God, imagine the trouble we could've saved if battery technology was less primitive at the time.

[–] adarza@lemmy.ca 71 points 1 year ago (3 children)

imagine where battery tech would be if we never started burning bones for power.

[–] Agent641@lemmy.world 38 points 1 year ago (2 children)

Imagine if that first ape that climbed down from the trees went "Nah." And climbed back up.

[–] SexualPolytope@lemmy.sdf.org 10 points 1 year ago* (last edited 1 year ago) (1 children)
[–] Agent641@lemmy.world 14 points 1 year ago (1 children)
[–] jballs@sh.itjust.works 10 points 1 year ago

Hearing nothing but positives so far.

[–] Cethin@lemmy.zip 18 points 1 year ago (1 children)

Pedantic, but most fossil fuels are from plant matter.

[–] CaptainPedantic@lemmy.world 3 points 1 year ago

I like how you think!

[–] Buelldozer@lemmy.today 14 points 1 year ago (2 children)

Not much different than it is now. Batteries are used by a large number of industries in a wide variety of products and mind bogglingly vast sums of money have been spent on improving them for the last century.
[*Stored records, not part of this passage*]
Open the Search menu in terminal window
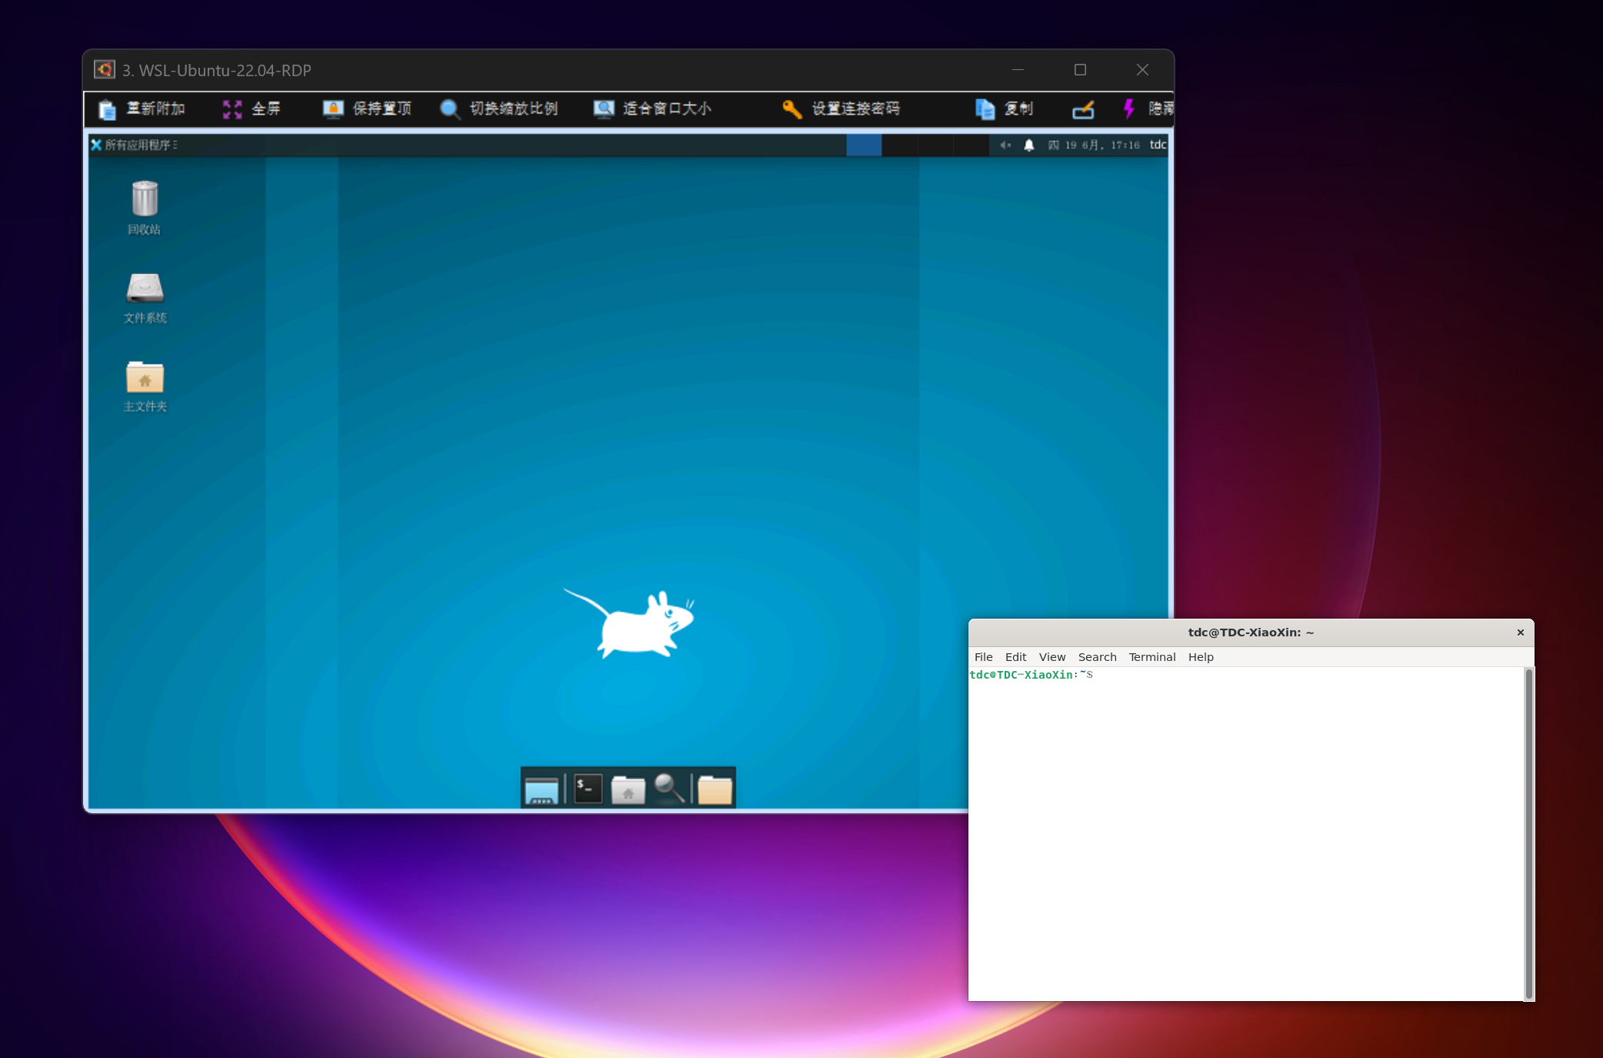 coord(1097,657)
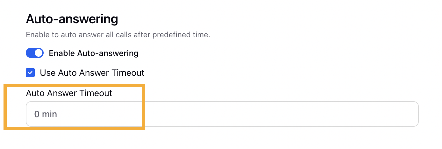Viewport: 442px width, 149px height.
Task: Click the 'Enable Auto-answering' label text
Action: pyautogui.click(x=94, y=53)
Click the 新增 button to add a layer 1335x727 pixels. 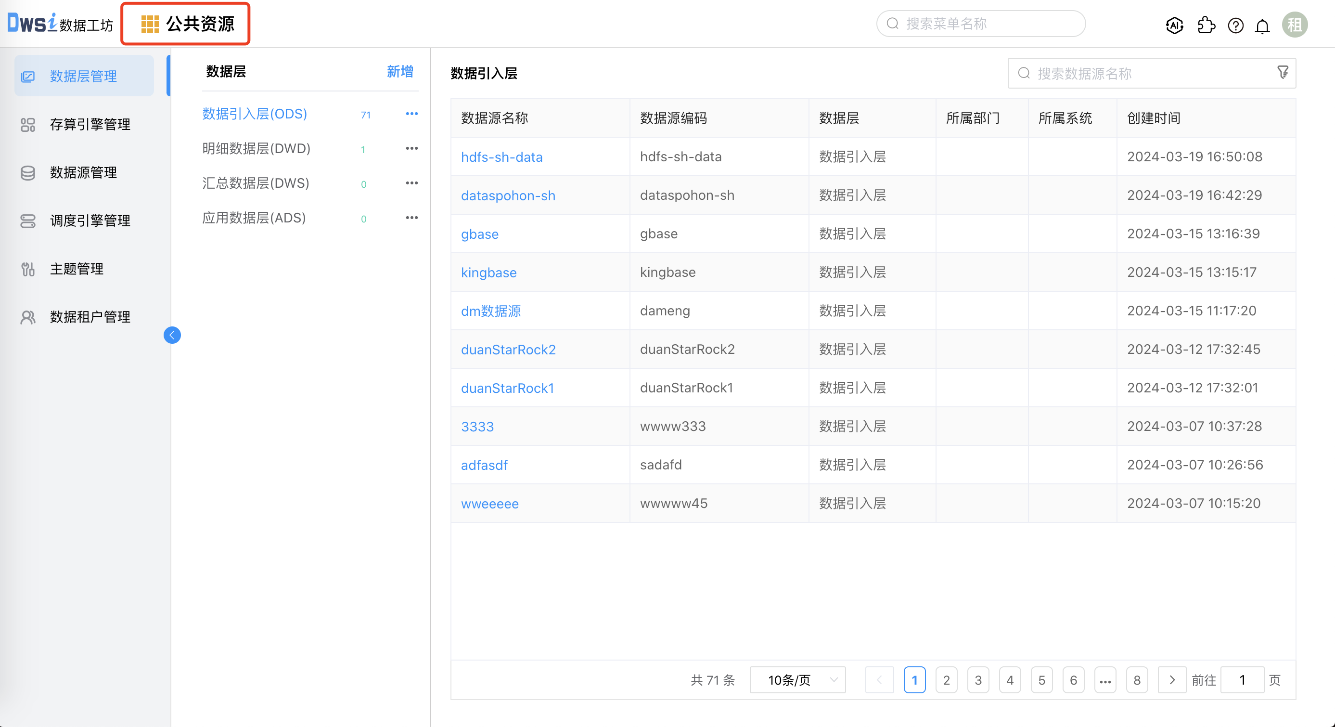click(x=399, y=72)
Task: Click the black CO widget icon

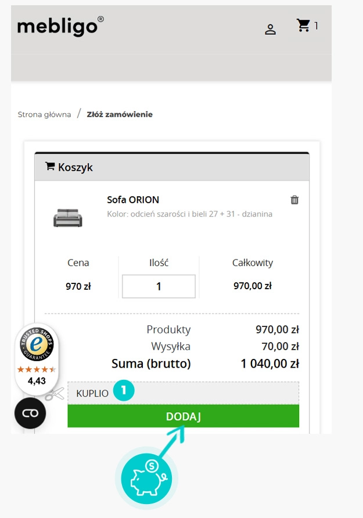Action: point(30,413)
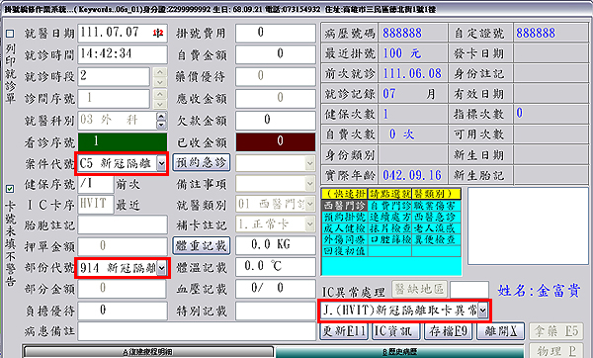Click the 體重記載 button
Screen dimensions: 593x358
[202, 245]

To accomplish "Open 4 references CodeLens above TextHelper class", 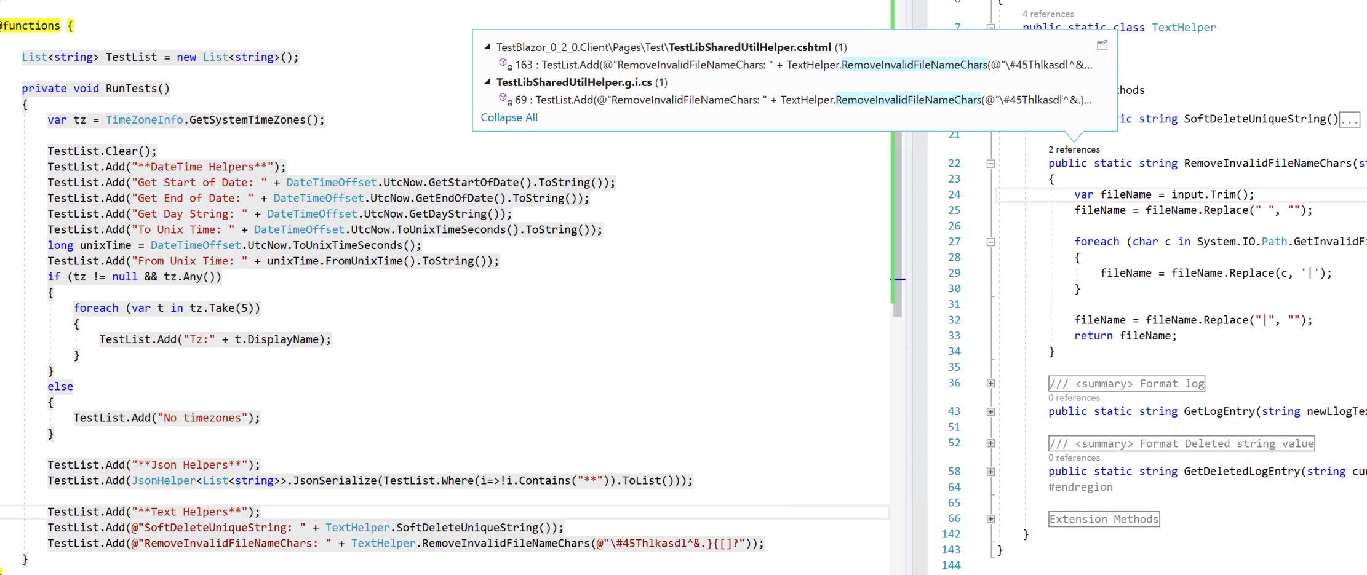I will pyautogui.click(x=1049, y=14).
[–] Cethin@lemmy.zip 2 points 1 year ago

Most applications don't have the same requirements as in a car though. A car battery has to be portable, as light as possible, survive frequent charging and discharging, charge relatively quickly, handle significant weather differences, be resistant to catching on fire, and I'm sure I'm missing some factors. Most other uses only need a subset of these, and also the scale is not as large as it would be if we electrified every car. (Ideally we move away from cars in general, but we should work on both of these.)

[–] makingrain@lemmy.world 1 points 1 year ago

Imagine, though.

[–] laranis@lemmy.zip 6 points 1 year ago

Not yet... few more years of climate change and those of us left will welcome the reliability and independence afforded by the horse. We'll get there!

[–] frezik@midwest.social 3 points 1 year ago

Sorta. This thing was basically a horse carriage with an electric motor. If you build it light and don't expect it to go much faster than a horse at a trot, then yes, you can have a perfectly functional electric car with decent range way back then.